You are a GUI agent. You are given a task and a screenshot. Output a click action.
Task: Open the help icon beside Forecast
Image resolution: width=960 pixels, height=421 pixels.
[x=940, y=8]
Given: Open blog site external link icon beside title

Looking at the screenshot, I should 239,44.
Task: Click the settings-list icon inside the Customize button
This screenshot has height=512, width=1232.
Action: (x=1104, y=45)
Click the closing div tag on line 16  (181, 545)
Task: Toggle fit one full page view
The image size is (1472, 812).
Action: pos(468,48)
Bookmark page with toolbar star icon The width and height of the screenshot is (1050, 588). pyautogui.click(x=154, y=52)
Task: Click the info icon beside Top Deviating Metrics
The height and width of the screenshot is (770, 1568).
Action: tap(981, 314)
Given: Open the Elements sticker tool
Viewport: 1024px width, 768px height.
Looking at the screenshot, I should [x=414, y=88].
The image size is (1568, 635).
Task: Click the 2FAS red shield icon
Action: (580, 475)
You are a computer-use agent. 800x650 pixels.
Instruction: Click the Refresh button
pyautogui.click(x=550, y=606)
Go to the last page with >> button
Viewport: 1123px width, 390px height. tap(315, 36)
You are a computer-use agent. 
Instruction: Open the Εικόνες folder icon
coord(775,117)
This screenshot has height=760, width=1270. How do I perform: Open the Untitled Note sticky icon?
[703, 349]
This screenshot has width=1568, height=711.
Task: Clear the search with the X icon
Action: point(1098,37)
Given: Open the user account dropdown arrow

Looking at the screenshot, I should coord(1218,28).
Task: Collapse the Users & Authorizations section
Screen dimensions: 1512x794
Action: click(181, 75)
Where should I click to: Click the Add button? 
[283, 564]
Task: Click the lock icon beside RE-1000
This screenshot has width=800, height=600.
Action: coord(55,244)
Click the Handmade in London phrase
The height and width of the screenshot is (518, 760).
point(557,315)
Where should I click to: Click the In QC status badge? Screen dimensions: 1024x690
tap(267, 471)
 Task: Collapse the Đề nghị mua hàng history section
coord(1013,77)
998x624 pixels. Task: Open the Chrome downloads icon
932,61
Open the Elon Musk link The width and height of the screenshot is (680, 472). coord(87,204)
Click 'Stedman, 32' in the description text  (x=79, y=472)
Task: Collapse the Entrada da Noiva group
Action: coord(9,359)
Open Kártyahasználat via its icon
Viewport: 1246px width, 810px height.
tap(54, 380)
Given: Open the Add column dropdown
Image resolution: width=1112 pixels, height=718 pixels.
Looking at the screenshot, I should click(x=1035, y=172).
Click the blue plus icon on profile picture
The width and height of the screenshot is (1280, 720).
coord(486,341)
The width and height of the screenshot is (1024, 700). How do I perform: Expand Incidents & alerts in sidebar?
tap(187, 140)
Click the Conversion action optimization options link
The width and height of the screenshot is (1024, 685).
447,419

* **THE PROBLEM**
Print every record above exactly as it stands.

* **FINISHED EXERCISE**
You are a GUI agent. You are given a task and a screenshot. Output a click action.
Task: Open the help icon beside Forecast
Image resolution: width=960 pixels, height=421 pixels.
[x=940, y=8]
Given: Open blog site external link icon beside title

Looking at the screenshot, I should 239,44.
Task: Click the settings-list icon inside the Customize button
This screenshot has height=512, width=1232.
Action: (x=1104, y=45)
Click the closing div tag on line 16  (181, 545)
Task: Toggle fit one full page view
The image size is (1472, 812).
Action: pos(468,48)
Bookmark page with toolbar star icon The width and height of the screenshot is (1050, 588). pyautogui.click(x=154, y=52)
Task: Click the info icon beside Top Deviating Metrics
The height and width of the screenshot is (770, 1568).
Action: tap(981, 314)
Given: Open the Elements sticker tool
Viewport: 1024px width, 768px height.
Looking at the screenshot, I should [x=414, y=88].
The image size is (1568, 635).
Task: Click the 2FAS red shield icon
Action: (580, 475)
You are a computer-use agent. 800x650 pixels.
Instruction: Click the Refresh button
pyautogui.click(x=550, y=606)
Go to the last page with >> button
Viewport: 1123px width, 390px height. tap(315, 36)
You are a computer-use agent. 
Instruction: Open the Εικόνες folder icon
coord(775,117)
This screenshot has height=760, width=1270. How do I perform: Open the Untitled Note sticky icon?
[703, 349]
This screenshot has width=1568, height=711.
Task: Clear the search with the X icon
Action: point(1098,37)
Given: Open the user account dropdown arrow

Looking at the screenshot, I should coord(1218,28).
Task: Collapse the Users & Authorizations section
Screen dimensions: 1512x794
Action: click(181, 75)
Where should I click to: Click the Add button? 
[283, 564]
Task: Click the lock icon beside RE-1000
This screenshot has width=800, height=600.
Action: coord(55,244)
Click the Handmade in London phrase
The height and width of the screenshot is (518, 760).
point(557,315)
Where should I click to: Click the In QC status badge? Screen dimensions: 1024x690
tap(267, 471)
 Task: Collapse the Đề nghị mua hàng history section
coord(1013,77)
998x624 pixels. Task: Open the Chrome downloads icon
932,61
Open the Elon Musk link The width and height of the screenshot is (680, 472). coord(87,204)
Click 'Stedman, 32' in the description text  (x=79, y=472)
Task: Collapse the Entrada da Noiva group
Action: coord(9,359)
Open Kártyahasználat via its icon
Viewport: 1246px width, 810px height.
tap(54, 380)
Given: Open the Add column dropdown
Image resolution: width=1112 pixels, height=718 pixels.
Looking at the screenshot, I should click(x=1035, y=172).
Click the blue plus icon on profile picture
The width and height of the screenshot is (1280, 720).
coord(486,341)
The width and height of the screenshot is (1024, 700). How do I perform: Expand Incidents & alerts in sidebar?
tap(187, 140)
Click the Conversion action optimization options link
The width and height of the screenshot is (1024, 685).
447,419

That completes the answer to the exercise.